Could you output only the lines from the one containing "Switch to full preview layout icon" through the last line of the data, both included?

GIVEN ENTRIES.

= = = = =

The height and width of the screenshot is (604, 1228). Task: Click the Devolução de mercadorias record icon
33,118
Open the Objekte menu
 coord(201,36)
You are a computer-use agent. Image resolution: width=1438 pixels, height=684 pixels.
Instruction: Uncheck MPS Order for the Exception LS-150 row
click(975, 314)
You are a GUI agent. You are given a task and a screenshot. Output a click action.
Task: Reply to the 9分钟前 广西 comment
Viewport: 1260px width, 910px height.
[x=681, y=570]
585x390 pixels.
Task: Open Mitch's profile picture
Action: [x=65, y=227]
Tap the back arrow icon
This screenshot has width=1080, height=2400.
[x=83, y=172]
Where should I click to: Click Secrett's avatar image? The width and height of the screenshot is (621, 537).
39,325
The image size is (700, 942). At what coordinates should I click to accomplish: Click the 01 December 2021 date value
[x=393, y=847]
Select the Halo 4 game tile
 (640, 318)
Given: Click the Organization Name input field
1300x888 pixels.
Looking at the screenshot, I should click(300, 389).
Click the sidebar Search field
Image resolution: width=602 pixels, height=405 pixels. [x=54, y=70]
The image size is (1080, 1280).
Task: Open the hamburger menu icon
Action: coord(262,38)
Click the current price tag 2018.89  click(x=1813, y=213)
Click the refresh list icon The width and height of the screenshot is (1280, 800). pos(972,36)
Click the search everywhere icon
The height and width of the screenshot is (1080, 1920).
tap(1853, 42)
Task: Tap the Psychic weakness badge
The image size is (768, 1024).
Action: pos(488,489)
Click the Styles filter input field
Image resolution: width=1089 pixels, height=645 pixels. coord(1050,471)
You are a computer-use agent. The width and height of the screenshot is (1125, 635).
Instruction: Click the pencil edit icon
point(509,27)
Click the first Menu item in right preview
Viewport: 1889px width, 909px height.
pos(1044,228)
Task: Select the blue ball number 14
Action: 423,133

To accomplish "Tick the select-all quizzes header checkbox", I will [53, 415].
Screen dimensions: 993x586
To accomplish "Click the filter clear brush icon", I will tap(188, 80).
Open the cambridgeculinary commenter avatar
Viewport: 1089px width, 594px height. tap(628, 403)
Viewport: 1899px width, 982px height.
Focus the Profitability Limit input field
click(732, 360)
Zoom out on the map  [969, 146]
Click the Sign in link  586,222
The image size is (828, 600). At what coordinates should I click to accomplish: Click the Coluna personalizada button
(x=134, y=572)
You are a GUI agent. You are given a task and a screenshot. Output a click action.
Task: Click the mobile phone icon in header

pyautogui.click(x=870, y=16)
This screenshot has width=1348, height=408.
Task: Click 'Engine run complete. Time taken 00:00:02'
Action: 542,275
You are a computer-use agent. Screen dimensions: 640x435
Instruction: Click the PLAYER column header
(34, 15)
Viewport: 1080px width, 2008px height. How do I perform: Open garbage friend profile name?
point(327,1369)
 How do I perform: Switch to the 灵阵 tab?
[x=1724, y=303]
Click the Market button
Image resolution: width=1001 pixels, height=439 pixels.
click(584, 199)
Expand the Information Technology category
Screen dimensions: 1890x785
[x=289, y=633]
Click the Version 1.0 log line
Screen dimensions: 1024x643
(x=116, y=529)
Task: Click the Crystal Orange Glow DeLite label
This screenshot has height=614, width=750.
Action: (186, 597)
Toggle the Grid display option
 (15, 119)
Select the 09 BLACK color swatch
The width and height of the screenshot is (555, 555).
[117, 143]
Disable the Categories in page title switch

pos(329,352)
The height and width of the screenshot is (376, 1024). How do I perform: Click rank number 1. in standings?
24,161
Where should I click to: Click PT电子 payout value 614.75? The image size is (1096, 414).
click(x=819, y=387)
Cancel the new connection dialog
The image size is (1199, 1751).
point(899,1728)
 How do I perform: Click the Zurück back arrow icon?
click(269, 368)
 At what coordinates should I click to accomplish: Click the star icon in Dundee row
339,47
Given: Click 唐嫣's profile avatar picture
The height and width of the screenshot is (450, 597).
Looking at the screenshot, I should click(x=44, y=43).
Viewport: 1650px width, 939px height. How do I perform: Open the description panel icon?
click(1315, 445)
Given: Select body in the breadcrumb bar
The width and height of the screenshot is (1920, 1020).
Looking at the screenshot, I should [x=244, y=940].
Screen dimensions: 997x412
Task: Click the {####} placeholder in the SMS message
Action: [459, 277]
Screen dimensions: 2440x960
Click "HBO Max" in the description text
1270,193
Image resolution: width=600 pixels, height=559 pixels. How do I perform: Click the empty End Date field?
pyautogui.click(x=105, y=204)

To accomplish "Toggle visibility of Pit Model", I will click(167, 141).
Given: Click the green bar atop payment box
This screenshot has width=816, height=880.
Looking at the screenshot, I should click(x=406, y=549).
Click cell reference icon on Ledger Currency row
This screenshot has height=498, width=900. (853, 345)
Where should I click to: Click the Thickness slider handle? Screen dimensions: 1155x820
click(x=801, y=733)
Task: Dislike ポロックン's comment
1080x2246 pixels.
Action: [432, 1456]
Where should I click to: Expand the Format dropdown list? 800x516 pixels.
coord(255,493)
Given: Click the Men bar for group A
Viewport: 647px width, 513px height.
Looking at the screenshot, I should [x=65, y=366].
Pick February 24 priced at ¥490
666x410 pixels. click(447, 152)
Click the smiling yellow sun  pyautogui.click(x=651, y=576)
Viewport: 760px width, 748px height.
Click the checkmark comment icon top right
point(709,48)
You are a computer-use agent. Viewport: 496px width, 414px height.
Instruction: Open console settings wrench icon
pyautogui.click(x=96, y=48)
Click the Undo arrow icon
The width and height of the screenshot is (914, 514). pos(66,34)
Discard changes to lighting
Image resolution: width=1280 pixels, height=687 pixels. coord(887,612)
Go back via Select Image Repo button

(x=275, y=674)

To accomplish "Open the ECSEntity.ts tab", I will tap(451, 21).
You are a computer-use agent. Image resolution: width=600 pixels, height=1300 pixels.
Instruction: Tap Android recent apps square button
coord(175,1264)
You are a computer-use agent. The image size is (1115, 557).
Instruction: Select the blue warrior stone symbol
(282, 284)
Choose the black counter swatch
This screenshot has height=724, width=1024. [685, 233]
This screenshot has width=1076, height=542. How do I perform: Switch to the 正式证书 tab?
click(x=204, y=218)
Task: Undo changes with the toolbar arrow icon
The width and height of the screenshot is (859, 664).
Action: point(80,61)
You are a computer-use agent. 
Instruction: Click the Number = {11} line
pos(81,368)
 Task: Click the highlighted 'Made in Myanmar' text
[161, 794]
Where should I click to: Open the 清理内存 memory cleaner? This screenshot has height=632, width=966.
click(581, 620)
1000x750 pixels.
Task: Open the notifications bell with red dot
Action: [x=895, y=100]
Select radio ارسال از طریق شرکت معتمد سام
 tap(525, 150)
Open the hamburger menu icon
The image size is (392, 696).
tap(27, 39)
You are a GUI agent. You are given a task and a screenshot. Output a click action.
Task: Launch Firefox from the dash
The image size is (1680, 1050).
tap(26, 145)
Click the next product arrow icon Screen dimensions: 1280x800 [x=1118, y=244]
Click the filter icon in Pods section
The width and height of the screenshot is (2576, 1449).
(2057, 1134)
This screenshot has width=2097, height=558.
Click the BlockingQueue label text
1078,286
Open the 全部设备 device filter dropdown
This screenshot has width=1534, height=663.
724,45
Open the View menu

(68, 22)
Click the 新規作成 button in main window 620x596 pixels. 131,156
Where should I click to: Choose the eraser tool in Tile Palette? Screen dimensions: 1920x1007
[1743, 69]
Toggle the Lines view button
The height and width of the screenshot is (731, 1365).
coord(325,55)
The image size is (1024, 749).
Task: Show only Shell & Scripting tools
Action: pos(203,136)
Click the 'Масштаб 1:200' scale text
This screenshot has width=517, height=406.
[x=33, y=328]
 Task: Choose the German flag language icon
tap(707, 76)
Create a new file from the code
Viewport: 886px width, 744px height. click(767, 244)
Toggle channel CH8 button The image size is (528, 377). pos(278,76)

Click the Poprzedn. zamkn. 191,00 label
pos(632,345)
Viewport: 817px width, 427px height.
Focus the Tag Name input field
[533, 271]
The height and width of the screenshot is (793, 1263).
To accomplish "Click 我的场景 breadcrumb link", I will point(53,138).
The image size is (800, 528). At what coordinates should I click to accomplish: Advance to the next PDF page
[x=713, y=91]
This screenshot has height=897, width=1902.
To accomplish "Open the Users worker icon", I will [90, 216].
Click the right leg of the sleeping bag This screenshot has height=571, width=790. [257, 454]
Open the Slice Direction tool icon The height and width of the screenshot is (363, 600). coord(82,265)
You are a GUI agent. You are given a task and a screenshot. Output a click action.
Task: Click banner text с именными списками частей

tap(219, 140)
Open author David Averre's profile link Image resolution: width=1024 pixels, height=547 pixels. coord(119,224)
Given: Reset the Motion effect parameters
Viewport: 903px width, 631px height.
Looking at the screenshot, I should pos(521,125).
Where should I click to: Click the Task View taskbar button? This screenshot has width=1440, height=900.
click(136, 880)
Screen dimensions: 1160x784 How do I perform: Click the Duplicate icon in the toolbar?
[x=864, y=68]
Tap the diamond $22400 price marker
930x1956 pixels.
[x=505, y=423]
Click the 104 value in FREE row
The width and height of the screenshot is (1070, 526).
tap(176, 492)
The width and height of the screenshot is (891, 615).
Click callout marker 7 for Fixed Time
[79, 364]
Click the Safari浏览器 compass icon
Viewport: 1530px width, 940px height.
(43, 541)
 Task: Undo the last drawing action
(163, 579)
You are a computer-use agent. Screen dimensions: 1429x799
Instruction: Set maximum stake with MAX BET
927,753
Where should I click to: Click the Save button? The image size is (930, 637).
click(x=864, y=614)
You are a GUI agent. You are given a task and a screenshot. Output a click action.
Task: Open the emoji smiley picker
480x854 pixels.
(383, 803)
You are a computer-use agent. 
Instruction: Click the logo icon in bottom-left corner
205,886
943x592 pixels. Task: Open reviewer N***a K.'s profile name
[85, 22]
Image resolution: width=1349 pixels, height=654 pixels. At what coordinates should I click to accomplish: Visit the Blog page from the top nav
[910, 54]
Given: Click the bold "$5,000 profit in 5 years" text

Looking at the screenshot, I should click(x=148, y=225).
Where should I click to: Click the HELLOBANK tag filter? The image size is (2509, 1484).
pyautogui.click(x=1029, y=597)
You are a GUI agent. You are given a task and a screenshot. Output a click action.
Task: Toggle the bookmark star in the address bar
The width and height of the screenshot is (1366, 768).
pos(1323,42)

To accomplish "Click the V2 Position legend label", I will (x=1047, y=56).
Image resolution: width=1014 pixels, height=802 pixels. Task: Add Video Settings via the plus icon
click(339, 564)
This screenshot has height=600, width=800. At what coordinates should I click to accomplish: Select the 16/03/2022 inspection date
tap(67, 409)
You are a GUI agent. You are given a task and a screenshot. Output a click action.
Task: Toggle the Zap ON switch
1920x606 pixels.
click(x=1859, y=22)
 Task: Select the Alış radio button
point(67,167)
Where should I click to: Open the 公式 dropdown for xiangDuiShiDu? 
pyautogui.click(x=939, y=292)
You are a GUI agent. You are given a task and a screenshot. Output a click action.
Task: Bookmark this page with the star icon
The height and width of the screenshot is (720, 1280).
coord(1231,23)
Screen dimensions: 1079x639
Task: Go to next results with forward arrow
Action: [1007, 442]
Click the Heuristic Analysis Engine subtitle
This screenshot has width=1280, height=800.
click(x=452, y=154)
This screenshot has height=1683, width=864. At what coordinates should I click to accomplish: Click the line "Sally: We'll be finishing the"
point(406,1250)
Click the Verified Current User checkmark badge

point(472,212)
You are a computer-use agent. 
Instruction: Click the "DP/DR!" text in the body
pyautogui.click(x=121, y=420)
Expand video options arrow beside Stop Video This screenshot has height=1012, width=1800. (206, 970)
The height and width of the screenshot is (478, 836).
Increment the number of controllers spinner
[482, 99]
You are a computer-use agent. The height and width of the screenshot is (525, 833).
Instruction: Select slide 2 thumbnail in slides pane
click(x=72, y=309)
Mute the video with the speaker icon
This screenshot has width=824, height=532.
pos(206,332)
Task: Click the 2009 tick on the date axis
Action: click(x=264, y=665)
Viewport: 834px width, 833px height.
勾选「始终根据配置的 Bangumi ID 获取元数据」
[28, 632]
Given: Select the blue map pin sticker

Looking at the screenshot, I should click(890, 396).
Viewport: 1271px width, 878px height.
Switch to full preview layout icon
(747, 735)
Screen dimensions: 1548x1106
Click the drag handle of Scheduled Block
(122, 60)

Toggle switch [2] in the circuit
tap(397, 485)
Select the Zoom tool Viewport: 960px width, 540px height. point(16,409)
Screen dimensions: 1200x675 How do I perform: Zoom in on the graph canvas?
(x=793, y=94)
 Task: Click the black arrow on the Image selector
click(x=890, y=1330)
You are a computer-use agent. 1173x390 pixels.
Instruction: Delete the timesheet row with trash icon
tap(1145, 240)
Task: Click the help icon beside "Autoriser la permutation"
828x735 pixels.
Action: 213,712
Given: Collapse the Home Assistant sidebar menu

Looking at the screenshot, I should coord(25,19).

= = = = =

RESPONSE FOR THIS EXERCISE.
Switch to full preview layout icon
(747, 735)
Screen dimensions: 1548x1106
Click the drag handle of Scheduled Block
(122, 60)

Toggle switch [2] in the circuit
tap(397, 485)
Select the Zoom tool Viewport: 960px width, 540px height. point(16,409)
Screen dimensions: 1200x675 How do I perform: Zoom in on the graph canvas?
(x=793, y=94)
 Task: Click the black arrow on the Image selector
click(x=890, y=1330)
You are a computer-use agent. 1173x390 pixels.
Instruction: Delete the timesheet row with trash icon
tap(1145, 240)
Task: Click the help icon beside "Autoriser la permutation"
828x735 pixels.
Action: 213,712
Given: Collapse the Home Assistant sidebar menu

Looking at the screenshot, I should coord(25,19).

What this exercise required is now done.